L’intégralité des interviews radiophoniques peut être consultée sur le site des archives.

TRANSCRIPTION

Maurice FLEURET : Alain Daniélou, en quelques années, vous nous avez publié un ensemble de livres très importants sur l’Inde, son histoire et son art. Le tout dernier, c’est « La Sculpture Erotique Hindoue » parue chez Buchet-Chastel. Il y a « Une Histoire de l’Inde » que vous nous avez donnée chez Fayard en 71, « La Musique de l’Inde du Nord » chez Buchet-Chastel en 66, « Les Quatre Sens de la Vie » en 63, livre d’ailleurs que vous allez bientôt rééditer. Vous avez un grand nombre de fois voyagé en Inde et vous y avez séjourné très longtemps. Vous êtes sans doute un des très rares européens qui ait vécu l’expérience indienne à tel point que vous étiez complètement assimilé au pays et aux traditions. Or, en feuilletant vos ouvrages, on s’aperçoit que vous défendez une des choses qu’aujourd’hui, on attaque le plus et en Inde même, c’est le système des castes. C’est la société traditionnelle indienne.

Alain DANIÉLOU : Oui, comme presque tous les aspects des civilisations que l’on veut conquérir, on a tendance à représenter d’une façon défavorable leurs institutions, leurs religions, leurs cultures pour justifier une prédominance occidentale. Il est donc assez normal que l’on soit très mal informé sur une, par exemple, forme de société qui a permis à l’Inde d’être le seul des grands pays de l’Antiquité contemporain de l’Egypte de la Grèce, de la Perse et qui ait tout de même survécu dans son intégrité malgré les invasions jusqu’à nos jours.
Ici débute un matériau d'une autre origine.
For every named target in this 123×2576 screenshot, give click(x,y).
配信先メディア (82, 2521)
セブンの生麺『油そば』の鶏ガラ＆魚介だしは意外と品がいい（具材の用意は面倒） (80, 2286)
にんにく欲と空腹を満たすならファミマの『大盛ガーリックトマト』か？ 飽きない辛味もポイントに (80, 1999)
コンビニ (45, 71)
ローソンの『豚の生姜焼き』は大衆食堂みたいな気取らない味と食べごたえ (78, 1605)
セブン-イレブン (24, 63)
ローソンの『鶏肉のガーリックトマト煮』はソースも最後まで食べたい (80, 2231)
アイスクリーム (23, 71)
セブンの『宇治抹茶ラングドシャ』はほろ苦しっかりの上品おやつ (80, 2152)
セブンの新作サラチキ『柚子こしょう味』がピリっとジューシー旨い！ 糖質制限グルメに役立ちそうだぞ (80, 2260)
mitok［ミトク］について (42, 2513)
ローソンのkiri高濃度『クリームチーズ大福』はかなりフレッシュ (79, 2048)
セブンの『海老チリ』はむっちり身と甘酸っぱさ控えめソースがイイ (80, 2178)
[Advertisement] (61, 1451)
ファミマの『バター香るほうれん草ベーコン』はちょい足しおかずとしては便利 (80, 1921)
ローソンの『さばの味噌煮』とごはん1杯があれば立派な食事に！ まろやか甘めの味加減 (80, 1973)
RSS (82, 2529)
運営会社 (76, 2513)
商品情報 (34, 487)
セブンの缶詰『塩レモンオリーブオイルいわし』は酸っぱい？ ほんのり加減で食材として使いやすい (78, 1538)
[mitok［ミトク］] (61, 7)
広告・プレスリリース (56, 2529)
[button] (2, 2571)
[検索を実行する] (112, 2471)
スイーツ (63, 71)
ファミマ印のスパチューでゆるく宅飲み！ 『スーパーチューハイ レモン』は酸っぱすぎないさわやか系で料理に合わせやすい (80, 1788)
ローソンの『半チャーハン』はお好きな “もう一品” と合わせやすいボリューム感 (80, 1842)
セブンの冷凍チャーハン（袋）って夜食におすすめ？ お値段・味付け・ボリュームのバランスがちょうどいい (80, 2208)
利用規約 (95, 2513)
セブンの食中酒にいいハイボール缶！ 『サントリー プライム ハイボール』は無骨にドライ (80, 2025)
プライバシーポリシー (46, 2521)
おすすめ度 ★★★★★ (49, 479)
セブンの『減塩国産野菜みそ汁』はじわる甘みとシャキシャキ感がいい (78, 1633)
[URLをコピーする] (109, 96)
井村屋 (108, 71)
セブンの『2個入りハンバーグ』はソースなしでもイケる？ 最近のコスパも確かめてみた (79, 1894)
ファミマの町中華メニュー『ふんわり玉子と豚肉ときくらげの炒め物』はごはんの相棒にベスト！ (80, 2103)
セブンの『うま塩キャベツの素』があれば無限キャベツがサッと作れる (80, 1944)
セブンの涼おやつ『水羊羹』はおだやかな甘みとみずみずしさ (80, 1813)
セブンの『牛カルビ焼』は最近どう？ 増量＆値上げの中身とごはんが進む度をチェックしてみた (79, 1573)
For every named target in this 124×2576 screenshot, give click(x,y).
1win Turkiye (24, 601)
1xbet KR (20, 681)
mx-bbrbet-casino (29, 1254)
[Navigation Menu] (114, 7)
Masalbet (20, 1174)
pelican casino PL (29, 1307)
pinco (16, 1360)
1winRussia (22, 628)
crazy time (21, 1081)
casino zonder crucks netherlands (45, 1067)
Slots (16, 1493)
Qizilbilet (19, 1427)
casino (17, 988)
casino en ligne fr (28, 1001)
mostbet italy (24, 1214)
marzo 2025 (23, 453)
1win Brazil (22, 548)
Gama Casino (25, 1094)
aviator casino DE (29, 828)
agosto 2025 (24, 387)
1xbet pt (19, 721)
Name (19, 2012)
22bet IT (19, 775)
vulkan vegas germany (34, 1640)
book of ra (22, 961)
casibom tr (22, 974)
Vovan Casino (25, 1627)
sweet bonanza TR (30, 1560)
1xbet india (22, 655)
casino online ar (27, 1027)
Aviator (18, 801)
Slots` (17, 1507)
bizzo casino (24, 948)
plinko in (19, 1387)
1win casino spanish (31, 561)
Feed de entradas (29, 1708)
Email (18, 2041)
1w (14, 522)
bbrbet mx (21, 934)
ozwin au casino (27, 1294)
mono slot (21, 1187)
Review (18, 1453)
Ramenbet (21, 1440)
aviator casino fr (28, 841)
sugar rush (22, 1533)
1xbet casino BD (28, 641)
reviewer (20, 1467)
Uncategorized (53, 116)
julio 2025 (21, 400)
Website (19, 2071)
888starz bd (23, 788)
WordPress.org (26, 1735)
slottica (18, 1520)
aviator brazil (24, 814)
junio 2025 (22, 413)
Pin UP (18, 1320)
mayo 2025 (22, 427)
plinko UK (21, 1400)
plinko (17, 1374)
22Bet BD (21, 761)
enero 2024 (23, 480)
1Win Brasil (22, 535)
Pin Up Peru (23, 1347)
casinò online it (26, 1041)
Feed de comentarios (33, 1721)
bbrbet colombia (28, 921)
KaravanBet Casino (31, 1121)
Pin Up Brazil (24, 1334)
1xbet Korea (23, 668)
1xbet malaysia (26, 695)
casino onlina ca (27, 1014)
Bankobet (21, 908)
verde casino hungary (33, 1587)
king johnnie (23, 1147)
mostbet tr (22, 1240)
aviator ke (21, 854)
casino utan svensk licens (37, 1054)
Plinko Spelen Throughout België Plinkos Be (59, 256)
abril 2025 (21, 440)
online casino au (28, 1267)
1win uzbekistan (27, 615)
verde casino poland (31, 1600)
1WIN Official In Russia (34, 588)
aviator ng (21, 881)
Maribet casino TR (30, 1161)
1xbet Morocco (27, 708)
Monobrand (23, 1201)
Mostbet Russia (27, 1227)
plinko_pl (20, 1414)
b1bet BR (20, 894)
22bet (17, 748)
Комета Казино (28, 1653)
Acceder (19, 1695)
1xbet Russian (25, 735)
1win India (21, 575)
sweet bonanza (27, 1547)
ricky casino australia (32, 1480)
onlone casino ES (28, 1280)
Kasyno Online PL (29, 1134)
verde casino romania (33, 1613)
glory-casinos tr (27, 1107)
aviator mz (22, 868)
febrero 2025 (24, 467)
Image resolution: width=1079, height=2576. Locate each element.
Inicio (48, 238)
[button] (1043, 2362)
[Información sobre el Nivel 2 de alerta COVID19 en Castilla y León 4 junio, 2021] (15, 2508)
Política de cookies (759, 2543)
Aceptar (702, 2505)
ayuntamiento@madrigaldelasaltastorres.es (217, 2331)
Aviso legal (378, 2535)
Il y a donc quelque chose qui doit être valable dans un système social qui permet à un peuple de se maintenir et de maintenir sa culture, sa religion pendant aussi longtemps.

Maurice FLEURET : Il est donc faux à votre avis de trouver ce système de castes comme un système d’inégalités institutionnel ?

Alain DANIÉLOU : Certainement, il n’existe aucun système social qui ne puisse avoir des défauts. Il y a des inégalités sociales dans tous les pays mais le principe de la notion des castes est venue d’une idée qu’elle correspond à l’ordre naturel, elle correspond à l’ordre divin, que les hommes sont d’espèces différentes comme les animaux et qu’il faut que chacun ait le droit de vivre, ait le droit d’être lui-même. Ceci pose des problèmes dès qu’il y a une coexistence entre différentes espèces. Alors, le système des castes a été conçu comme une façon de permettre aux différents groupes ethniques de coexister. Il fallait trouver pour chacun des occupations adaptées qu’on ne pouvait pas leur prendre. Il fallait trouver la façon de respecter leur autonomie, leur identité culturelle et pour cela, on a créé un système qui permet à chaque groupe de rester lui-même. Et la seule vraie interdiction qu’il y a, c’est le mélange des races. Les hindous considèrent que nous avons été créés dans une certaine espèce animale. Nous n’avons pas le droit de la bâtardiser.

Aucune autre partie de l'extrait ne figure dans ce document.